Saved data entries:
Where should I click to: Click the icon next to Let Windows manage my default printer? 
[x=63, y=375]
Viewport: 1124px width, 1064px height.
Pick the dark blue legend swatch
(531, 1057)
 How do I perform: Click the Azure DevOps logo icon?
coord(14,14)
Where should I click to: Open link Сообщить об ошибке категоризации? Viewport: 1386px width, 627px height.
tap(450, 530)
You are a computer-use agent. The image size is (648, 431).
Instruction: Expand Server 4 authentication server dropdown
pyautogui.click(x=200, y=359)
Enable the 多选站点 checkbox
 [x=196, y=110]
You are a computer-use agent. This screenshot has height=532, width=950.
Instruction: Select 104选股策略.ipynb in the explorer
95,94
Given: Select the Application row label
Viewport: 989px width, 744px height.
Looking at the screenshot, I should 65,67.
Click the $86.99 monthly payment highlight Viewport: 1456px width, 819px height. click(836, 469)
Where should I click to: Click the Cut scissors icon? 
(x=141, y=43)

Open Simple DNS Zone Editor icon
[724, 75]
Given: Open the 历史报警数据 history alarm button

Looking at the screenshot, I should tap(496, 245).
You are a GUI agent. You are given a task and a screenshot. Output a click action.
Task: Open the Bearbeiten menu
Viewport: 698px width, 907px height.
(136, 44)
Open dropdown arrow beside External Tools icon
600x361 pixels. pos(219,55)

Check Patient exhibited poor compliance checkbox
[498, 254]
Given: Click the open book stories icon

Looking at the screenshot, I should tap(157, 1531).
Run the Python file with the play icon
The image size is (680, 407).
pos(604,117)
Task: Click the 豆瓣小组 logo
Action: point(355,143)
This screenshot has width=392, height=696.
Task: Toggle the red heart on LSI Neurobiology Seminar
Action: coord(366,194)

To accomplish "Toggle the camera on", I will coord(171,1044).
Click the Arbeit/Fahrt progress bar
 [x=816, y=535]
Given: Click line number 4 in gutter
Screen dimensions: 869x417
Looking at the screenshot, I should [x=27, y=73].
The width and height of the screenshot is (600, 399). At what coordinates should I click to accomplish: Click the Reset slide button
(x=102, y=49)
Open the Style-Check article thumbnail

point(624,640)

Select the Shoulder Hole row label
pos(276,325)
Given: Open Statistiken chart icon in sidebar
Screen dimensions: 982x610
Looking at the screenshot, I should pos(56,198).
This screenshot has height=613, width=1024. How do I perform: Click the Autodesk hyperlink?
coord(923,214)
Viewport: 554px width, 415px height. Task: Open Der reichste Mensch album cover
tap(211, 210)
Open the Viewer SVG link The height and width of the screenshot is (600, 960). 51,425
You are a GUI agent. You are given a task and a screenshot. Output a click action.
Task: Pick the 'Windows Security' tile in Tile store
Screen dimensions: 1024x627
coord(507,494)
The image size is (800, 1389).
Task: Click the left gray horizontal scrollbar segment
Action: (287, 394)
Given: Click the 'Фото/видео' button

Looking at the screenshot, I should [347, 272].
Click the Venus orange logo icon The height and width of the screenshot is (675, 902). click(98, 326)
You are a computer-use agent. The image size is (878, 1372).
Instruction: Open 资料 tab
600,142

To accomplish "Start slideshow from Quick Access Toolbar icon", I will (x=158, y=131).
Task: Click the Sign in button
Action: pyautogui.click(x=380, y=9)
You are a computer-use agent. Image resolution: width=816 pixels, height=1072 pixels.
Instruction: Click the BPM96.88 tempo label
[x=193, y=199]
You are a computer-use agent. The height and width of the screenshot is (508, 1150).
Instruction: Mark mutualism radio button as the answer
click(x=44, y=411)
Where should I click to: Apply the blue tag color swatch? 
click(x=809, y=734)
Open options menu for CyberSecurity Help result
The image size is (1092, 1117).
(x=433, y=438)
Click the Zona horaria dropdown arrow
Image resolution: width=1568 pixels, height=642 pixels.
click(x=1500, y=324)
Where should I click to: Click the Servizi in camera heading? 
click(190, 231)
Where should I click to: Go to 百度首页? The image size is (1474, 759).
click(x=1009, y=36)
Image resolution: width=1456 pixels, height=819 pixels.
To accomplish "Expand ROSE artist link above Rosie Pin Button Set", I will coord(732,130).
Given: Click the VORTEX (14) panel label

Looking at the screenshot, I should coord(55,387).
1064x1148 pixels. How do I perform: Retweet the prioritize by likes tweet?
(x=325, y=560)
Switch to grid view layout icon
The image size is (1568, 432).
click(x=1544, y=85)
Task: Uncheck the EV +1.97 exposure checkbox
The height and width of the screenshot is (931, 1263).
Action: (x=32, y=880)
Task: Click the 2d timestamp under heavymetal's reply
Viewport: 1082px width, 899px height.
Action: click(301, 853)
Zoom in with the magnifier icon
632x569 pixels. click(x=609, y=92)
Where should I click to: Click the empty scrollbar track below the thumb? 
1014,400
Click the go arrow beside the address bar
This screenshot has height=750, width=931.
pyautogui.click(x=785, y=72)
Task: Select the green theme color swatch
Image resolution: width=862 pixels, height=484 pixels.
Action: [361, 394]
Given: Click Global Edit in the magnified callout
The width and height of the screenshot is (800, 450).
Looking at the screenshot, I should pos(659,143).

What this task involves
Every record above needs to be copied exactly.

Answer to the exercise
Where should I click to: Click the icon next to Let Windows manage my default printer? 
[x=63, y=375]
Viewport: 1124px width, 1064px height.
Pick the dark blue legend swatch
(531, 1057)
 How do I perform: Click the Azure DevOps logo icon?
coord(14,14)
Where should I click to: Open link Сообщить об ошибке категоризации? Viewport: 1386px width, 627px height.
tap(450, 530)
You are a computer-use agent. The image size is (648, 431).
Instruction: Expand Server 4 authentication server dropdown
pyautogui.click(x=200, y=359)
Enable the 多选站点 checkbox
 [x=196, y=110]
You are a computer-use agent. This screenshot has height=532, width=950.
Instruction: Select 104选股策略.ipynb in the explorer
95,94
Given: Select the Application row label
Viewport: 989px width, 744px height.
Looking at the screenshot, I should 65,67.
Click the $86.99 monthly payment highlight Viewport: 1456px width, 819px height. click(836, 469)
Where should I click to: Click the Cut scissors icon? 
(x=141, y=43)

Open Simple DNS Zone Editor icon
[724, 75]
Given: Open the 历史报警数据 history alarm button

Looking at the screenshot, I should tap(496, 245).
You are a GUI agent. You are given a task and a screenshot. Output a click action.
Task: Open the Bearbeiten menu
Viewport: 698px width, 907px height.
(136, 44)
Open dropdown arrow beside External Tools icon
600x361 pixels. pos(219,55)

Check Patient exhibited poor compliance checkbox
[498, 254]
Given: Click the open book stories icon

Looking at the screenshot, I should tap(157, 1531).
Run the Python file with the play icon
The image size is (680, 407).
pos(604,117)
Task: Click the 豆瓣小组 logo
Action: point(355,143)
This screenshot has width=392, height=696.
Task: Toggle the red heart on LSI Neurobiology Seminar
Action: coord(366,194)

To accomplish "Toggle the camera on", I will coord(171,1044).
Click the Arbeit/Fahrt progress bar
 [x=816, y=535]
Given: Click line number 4 in gutter
Screen dimensions: 869x417
Looking at the screenshot, I should [x=27, y=73].
The width and height of the screenshot is (600, 399). At what coordinates should I click to accomplish: Click the Reset slide button
(x=102, y=49)
Open the Style-Check article thumbnail

point(624,640)

Select the Shoulder Hole row label
pos(276,325)
Given: Open Statistiken chart icon in sidebar
Screen dimensions: 982x610
Looking at the screenshot, I should pos(56,198).
This screenshot has height=613, width=1024. How do I perform: Click the Autodesk hyperlink?
coord(923,214)
Viewport: 554px width, 415px height. Task: Open Der reichste Mensch album cover
tap(211, 210)
Open the Viewer SVG link The height and width of the screenshot is (600, 960). 51,425
You are a GUI agent. You are given a task and a screenshot. Output a click action.
Task: Pick the 'Windows Security' tile in Tile store
Screen dimensions: 1024x627
coord(507,494)
The image size is (800, 1389).
Task: Click the left gray horizontal scrollbar segment
Action: (287, 394)
Given: Click the 'Фото/видео' button

Looking at the screenshot, I should [347, 272].
Click the Venus orange logo icon The height and width of the screenshot is (675, 902). click(98, 326)
You are a computer-use agent. The image size is (878, 1372).
Instruction: Open 资料 tab
600,142

To accomplish "Start slideshow from Quick Access Toolbar icon", I will (x=158, y=131).
Task: Click the Sign in button
Action: pyautogui.click(x=380, y=9)
You are a computer-use agent. Image resolution: width=816 pixels, height=1072 pixels.
Instruction: Click the BPM96.88 tempo label
[x=193, y=199]
You are a computer-use agent. The height and width of the screenshot is (508, 1150).
Instruction: Mark mutualism radio button as the answer
click(x=44, y=411)
Where should I click to: Apply the blue tag color swatch? 
click(x=809, y=734)
Open options menu for CyberSecurity Help result
The image size is (1092, 1117).
(x=433, y=438)
Click the Zona horaria dropdown arrow
Image resolution: width=1568 pixels, height=642 pixels.
click(x=1500, y=324)
Where should I click to: Click the Servizi in camera heading? 
click(190, 231)
Where should I click to: Go to 百度首页? The image size is (1474, 759).
click(x=1009, y=36)
Image resolution: width=1456 pixels, height=819 pixels.
To accomplish "Expand ROSE artist link above Rosie Pin Button Set", I will coord(732,130).
Given: Click the VORTEX (14) panel label

Looking at the screenshot, I should coord(55,387).
1064x1148 pixels. How do I perform: Retweet the prioritize by likes tweet?
(x=325, y=560)
Switch to grid view layout icon
The image size is (1568, 432).
click(x=1544, y=85)
Task: Uncheck the EV +1.97 exposure checkbox
The height and width of the screenshot is (931, 1263).
Action: (x=32, y=880)
Task: Click the 2d timestamp under heavymetal's reply
Viewport: 1082px width, 899px height.
Action: click(301, 853)
Zoom in with the magnifier icon
632x569 pixels. click(x=609, y=92)
Where should I click to: Click the empty scrollbar track below the thumb? 
1014,400
Click the go arrow beside the address bar
This screenshot has height=750, width=931.
pyautogui.click(x=785, y=72)
Task: Select the green theme color swatch
Image resolution: width=862 pixels, height=484 pixels.
Action: [361, 394]
Given: Click Global Edit in the magnified callout
The width and height of the screenshot is (800, 450).
Looking at the screenshot, I should pos(659,143).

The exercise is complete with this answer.